Throwing away the baby of higher education reform with the bathwater of political interference

Executive Summary

As expressed earlier now over 3 months ago during the Ministerial visit to our UNITECH campus, in our view the Minister of Higher Education should repeal and amend Art. 109 of the proposed new Higher Education Act, which calls for direct or indirect appointments by the National Executive Council (= the Government of PNG) of University Council members and executives. Our University community is now greatly concerned about this issue, and is waiting for an answer.

The large majority of PNG Vice-Chancellors and Chancellors strongly belief that implementing Art. 109 will lead to further politisation of the University Councils, and possibly the eventual collapse of PNG's fragile higher education system.

Article 109 is fundamentally flawed, futile, and unnecessary since the government has enough powers in Council through government appointed members and MPs, through the Public Finance Management Act, and through the Emergency Act. It can intervene in University Councils in cases of emergency, when this is necessary.

Implementing article Art. 109 would have catastrophic long-term effects on the university system by increasing politisation of university governance. The inherent instability of the  political process would be imported into the University. Not a single university in New Zealand, Australia has directly appointed Chancellors, Pro-Chancellors or Vice Chancellors. Anyone suggesting as much in a University Council would be booted out immediately.

Of 34 European countries only 2 countries with world class university systems have this provision (The Netherlands, Sweden), but these are cases of stable consensus democracies with exceptional social harmony.

Finally, the use of "consequential amendments" of the Higher Education Acts to the individual University Acts will be challenged in court. In addition, a case can be made that the Higher Education Act possibly violates constitutional rights. As Martin Luther King said "One has a moral responsibility to disobey unjust laws" when they violate fundamental principles. Finally, the lack of meaningful consultation with the universities, and the surreptitious ways in was introduced in Parliament, arguably violate due process and natural justice. Regrettably, similar court actions would likely preclude any further reform of the governance system of PNG universities.

It is therefore wise if the Minister of Higher Education repeal and amend Art. 109 and bring this before Parliament as soon as possible.
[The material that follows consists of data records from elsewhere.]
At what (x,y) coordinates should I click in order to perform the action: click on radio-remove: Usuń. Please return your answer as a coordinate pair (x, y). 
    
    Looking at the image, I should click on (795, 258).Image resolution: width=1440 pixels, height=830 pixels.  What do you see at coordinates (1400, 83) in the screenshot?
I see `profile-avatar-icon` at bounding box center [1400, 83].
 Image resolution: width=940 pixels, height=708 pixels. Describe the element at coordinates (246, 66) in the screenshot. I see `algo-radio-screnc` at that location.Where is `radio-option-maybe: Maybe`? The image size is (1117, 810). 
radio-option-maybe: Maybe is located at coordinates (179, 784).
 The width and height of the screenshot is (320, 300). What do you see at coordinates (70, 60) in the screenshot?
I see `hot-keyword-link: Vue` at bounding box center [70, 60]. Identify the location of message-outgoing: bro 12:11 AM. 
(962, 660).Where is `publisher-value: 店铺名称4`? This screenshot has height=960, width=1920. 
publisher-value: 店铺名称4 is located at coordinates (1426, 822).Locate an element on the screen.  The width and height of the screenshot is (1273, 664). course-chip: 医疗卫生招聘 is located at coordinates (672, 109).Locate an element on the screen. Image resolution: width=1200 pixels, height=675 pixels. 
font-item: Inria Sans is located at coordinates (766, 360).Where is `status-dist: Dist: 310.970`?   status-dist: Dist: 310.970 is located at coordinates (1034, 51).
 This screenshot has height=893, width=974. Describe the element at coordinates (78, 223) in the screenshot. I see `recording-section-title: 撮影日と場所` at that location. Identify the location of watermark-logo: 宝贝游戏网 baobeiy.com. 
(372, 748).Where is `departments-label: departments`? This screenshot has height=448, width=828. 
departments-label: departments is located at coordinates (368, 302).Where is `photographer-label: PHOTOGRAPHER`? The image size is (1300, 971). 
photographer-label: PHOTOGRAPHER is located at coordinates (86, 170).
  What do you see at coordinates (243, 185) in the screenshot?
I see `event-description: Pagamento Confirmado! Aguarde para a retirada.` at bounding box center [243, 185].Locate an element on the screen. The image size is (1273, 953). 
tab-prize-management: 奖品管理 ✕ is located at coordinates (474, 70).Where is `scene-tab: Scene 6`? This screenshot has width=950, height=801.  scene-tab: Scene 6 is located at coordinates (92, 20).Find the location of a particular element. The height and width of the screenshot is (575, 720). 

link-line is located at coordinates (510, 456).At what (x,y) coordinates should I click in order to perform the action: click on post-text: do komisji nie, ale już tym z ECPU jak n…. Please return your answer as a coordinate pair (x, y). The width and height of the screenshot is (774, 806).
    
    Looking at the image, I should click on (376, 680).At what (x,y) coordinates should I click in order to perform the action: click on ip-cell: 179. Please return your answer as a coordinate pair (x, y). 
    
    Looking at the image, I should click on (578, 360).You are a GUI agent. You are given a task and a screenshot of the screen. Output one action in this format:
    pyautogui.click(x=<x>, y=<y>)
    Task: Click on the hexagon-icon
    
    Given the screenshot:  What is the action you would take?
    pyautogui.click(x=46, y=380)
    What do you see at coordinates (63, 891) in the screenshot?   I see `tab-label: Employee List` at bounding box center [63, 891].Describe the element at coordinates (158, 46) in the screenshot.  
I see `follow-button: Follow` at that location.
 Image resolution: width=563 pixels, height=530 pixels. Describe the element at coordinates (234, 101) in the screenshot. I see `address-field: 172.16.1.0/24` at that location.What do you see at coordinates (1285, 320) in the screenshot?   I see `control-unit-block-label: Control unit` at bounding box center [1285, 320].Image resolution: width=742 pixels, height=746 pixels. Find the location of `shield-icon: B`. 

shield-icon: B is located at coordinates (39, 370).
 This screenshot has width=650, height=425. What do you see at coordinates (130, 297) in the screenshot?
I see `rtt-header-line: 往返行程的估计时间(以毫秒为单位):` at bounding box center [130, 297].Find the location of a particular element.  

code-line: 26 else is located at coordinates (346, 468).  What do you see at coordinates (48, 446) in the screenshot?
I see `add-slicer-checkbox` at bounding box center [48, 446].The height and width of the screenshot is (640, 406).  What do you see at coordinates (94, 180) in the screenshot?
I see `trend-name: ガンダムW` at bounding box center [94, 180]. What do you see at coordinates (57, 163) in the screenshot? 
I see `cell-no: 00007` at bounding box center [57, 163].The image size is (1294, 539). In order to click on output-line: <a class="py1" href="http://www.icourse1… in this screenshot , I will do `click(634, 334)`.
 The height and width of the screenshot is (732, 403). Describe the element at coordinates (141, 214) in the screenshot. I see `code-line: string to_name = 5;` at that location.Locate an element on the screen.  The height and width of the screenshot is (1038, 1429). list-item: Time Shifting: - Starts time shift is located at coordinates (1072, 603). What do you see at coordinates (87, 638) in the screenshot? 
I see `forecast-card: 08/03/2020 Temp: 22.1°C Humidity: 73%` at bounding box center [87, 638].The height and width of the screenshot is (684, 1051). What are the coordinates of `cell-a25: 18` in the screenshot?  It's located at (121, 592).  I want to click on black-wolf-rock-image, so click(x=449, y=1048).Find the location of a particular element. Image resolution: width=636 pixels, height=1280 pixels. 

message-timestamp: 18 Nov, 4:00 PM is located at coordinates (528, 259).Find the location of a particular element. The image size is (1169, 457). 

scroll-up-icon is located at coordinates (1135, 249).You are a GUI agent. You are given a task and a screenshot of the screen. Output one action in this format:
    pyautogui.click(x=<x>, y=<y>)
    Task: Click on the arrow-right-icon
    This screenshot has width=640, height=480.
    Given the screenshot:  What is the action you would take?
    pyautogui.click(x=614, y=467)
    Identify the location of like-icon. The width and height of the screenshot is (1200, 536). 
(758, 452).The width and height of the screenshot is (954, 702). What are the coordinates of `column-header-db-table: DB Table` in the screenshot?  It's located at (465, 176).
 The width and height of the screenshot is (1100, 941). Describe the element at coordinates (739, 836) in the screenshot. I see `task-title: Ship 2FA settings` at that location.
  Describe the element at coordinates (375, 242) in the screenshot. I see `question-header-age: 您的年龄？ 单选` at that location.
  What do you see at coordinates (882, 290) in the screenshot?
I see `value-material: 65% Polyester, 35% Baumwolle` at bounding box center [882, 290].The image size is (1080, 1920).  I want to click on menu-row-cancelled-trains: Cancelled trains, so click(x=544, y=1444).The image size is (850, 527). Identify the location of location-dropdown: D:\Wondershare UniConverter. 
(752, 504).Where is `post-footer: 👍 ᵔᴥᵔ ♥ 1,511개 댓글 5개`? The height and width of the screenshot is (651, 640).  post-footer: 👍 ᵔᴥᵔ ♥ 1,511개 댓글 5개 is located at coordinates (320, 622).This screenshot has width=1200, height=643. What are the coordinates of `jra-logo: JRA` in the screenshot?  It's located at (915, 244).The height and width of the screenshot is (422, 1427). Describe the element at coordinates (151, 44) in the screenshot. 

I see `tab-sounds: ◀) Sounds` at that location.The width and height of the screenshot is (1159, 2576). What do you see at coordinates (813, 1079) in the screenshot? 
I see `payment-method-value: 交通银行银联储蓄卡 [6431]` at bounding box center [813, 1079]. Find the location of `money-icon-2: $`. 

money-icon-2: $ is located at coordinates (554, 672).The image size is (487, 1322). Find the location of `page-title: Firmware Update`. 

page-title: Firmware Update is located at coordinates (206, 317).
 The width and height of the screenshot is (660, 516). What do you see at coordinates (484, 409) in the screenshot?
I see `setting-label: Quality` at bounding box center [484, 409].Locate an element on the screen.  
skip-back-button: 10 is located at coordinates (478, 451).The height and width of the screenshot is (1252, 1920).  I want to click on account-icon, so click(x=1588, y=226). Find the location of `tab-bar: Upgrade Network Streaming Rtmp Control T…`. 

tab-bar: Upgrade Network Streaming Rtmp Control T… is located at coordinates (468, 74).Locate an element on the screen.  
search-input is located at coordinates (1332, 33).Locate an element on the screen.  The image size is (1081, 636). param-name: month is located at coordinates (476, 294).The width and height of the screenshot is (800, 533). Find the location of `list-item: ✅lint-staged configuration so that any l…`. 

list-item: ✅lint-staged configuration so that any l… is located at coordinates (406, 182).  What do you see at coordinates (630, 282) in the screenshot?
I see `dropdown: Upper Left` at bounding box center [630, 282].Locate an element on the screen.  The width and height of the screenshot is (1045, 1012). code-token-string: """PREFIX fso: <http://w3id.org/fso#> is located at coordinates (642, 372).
By stating this we are not rebelling, but working with the government, and saving it from making yet another grave mistake.

We are speaking up about this issue, not because we want to annoy anyone or cause trouble, but because as Vice-Chancellors we are duty bound to uphold the provisions of our University Act. In all University Acts in PNG (except DWU) the principles of Council autonomy and academic freedom are firmly established and deeply enshrined. We have no choice therefore but to behave in accordance with the principles of our current University Act.

POSTSCRIPT: The Higher Education Act was published in the National Gacette in December 2014, but without the governance manual and regulations, to which it refers. Implementation therefore remains problematic.